**PASSAGE**
Of course the t-SNE embedding is much more similar to UMAP with exaggeration ~4, and

%time Z = fast_tsne(X50, seed=42, learning_rate=X.shape[0]/12, late_exag_coeff=4, start_late_exag_iter=250)

runs in Wall time: 57.7 s because the embedding does not expand that much (despite high learning rate). But this isn't really t-SNE anymore.

I still think that lr = n/12 is the most reasonable default we can use (there is literature to cite for this choice, namely Belkina et al. + my paper), but I wanted to voice this concern. One could use some other factor, e.g. lr = n/70 to make it be exactly 1000 on MNIST, but this is hard to motivate.

linqiaozhi commented 4 years ago

@dkobak, thanks for running the benchmark, that is really good to know. I expect that actually, the embedding converges much quicker for this small dataset, and hence you don't need max_iters=1000 when the learning rate is increased. Unfortunately, we don't have good stopping criteria though.

So for MNIST, increasing the learning rate is not getting us anything, but makes us 3x slower, which is not great. It seems that we really would want to increase the learning rate for datasets that are much larger. What's the smallest dataset where you have noticed that increasing the learning rate makes a difference? Maybe the threshold should be something like 250,000?

**GIVEN RECORDS**
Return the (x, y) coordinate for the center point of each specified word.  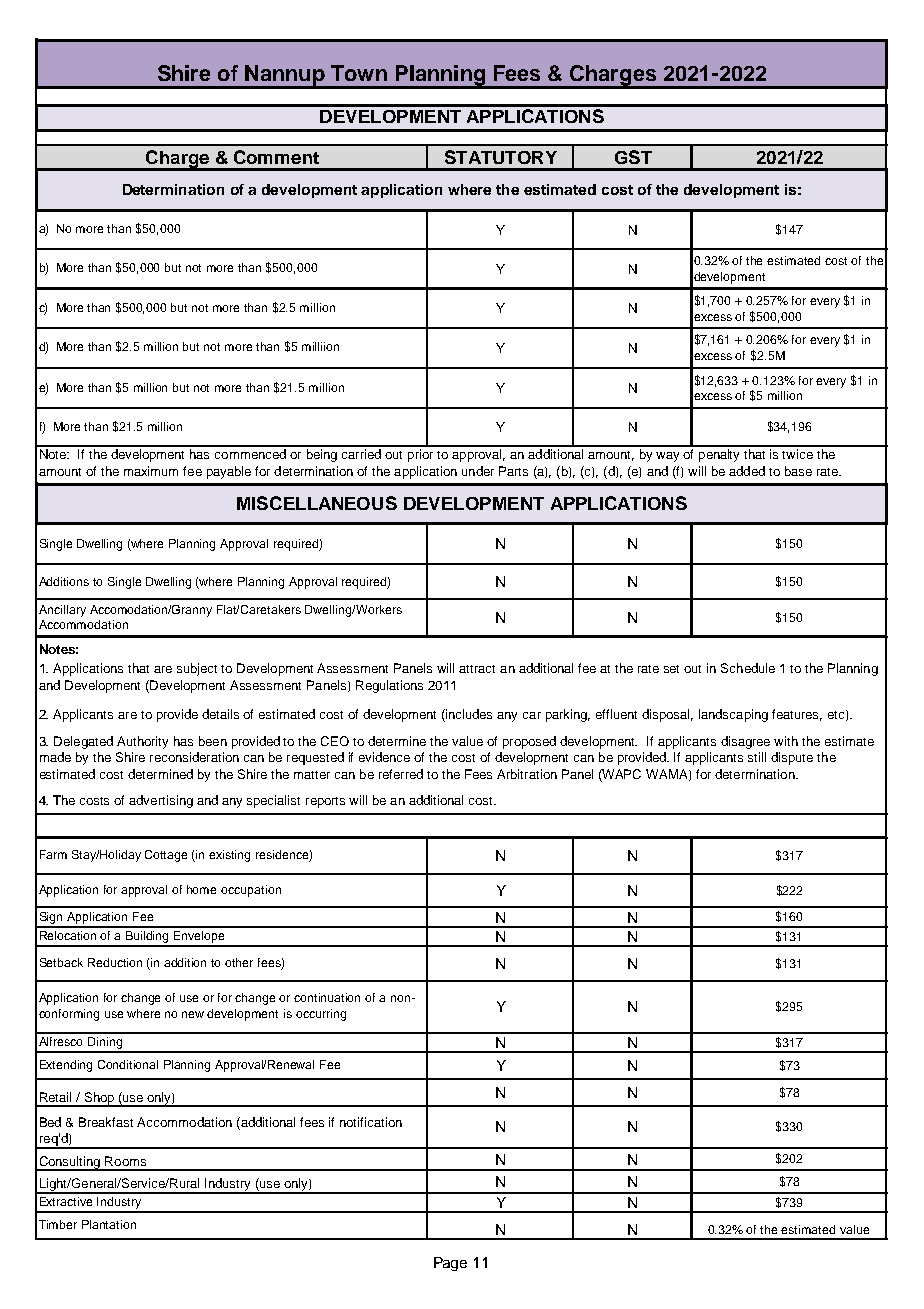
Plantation (109, 1224)
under (478, 471)
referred (401, 774)
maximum (151, 471)
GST (633, 157)
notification (371, 1122)
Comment (276, 157)
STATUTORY (501, 157)
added (747, 471)
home (201, 889)
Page (450, 1264)
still (757, 757)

**ACTIONS TO TAKE**
a: In the t-SNE learning-rate discussion, what wall time is reported for the run with late_exag_coeff=4?
b: Carry on the t-SNE learning-rate discussion from its last sentence.

**EXPECTED RESPONSES**
a: 57.7 s

b:
I like the idea of making PCA initialization default. The problem is that R does not have a good randomized PCA package. rpca is what I have used in the past, but it's not parallelized, and really slow. I have a fast version, but it's not very portable. Maybe the ARPACK implementations are better; I can play with those a bit.

Given that one only needs two leading PCs for the initialization (and given that FIt-SNE only supports dense matrices, so one does not need to bother with properly supporting sparse ones), I would subtract the mean and use scipy.sparse.linalg.svds to extract two components. And something similar for the Matlab/R wrappers.

Since we only support full matrices, did you mean sklearn.decomposition.PCA and not scipy.sparse.linalg.svds?

dkobak commented 4 years ago

What's the smallest dataset where you have noticed that increasing the learning rate makes a difference? Maybe the threshold should be something like 250,000?

Well, it does actually make a lot of difference for MNIST. Look at the section "Changing the random seed used for initialization" in https://github.com/KlugerLab/FIt-SNE/blob/master/examples/test.ipynb. With the default learning rate (200), some digits are split into two parts. With learning rate set to 1000 this does not happen.

Since we only support full matrices, did you mean sklearn.decomposition.PCA and not scipy.sparse.linalg.svds?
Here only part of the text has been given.